The pandicular response is a primary sensory-motor method used by teachers of the AEQ method. Instead of the teacher focusing on ensuring sensory feedback with their own manipulation, the client is instead guided on the table to express a sufficiently strong but painless conscious tension of the amnesic muscles, with which he creates their own strong sensory feedback loop. This ensures a simultaneous sensory reinforcement of motor neuron activation (when conscious contraction of selected muscle groups continues into movement).
The effects of a properly performed pandicular response are surprising. Muscle groups that have been under constant tension for 40 years or more will not only relax but will stay relaxed with a little help. This sensory-motor change is immediate and painless. The fact that long-lasting chronic muscle tensions disappear this fast is not very surprising from a neurologic perspective. If the change occurs in the heart of a sensory-motor experience, the periphery muscles have no choice but to transfer the change to the muscles and lower the tension levels. Muscles execute orders given by the nervous system and return sensory feedback as they don’t possess a will of their own.
We can see how the pandicular response functions if we take a closer look. If, for example, a person lost 40% of their conscious control and transferred it to the subcortical reflexes, they still retain 60%; but cannot relax the muscles below 40% tone, which they are unaware of. The pandicular response opens up a new natural way of regaining conscious control: a person cannot relax a muscle under 40% but can consciously increase the tension – for example, to 70%. If performed correctly, this conscious contraction creates the sensory information that the cortex lacks. If this strong tension is released very slowly and consciously controlled, the sensory excitation of the motor neurons is of such a form and intensity that when the muscles relax to their original level of tension of 40%, they continue to fall below this level – to thirty percent, then to twenty percent, then ten percent, until we reach the ideal state of a relaxed soft long muscle.
Teaching a person to perform pandiculation in this way is neither obvious nor easy, but once learned, the teacher of the AEQ method adds a major component to the tower of somatic education: the authentic achievement of raising sensory-motor control. Greater cortical control is the achievement of greater freedom and autonomy—a palpable and obvious goal of a species that has, through evolution, developed a cerebral cortex of enormous capacity for learning.

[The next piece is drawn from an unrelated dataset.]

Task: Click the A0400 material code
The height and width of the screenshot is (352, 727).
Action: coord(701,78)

To summarize, proper learning of the AEQ method involves a comprehensive understanding of how pathological functions develop, a general theory of human sensory-motor functioning, and a powerful set of methods for modifying this pathology with predictable effectiveness. When all three conditions are met, we have an innovation in the field of chronic pain relief.
AEQ method teachers change conditions. We don’t find a balance in people but create it.
Aleš Ernst, author of the AEQ method and AEQ breathing.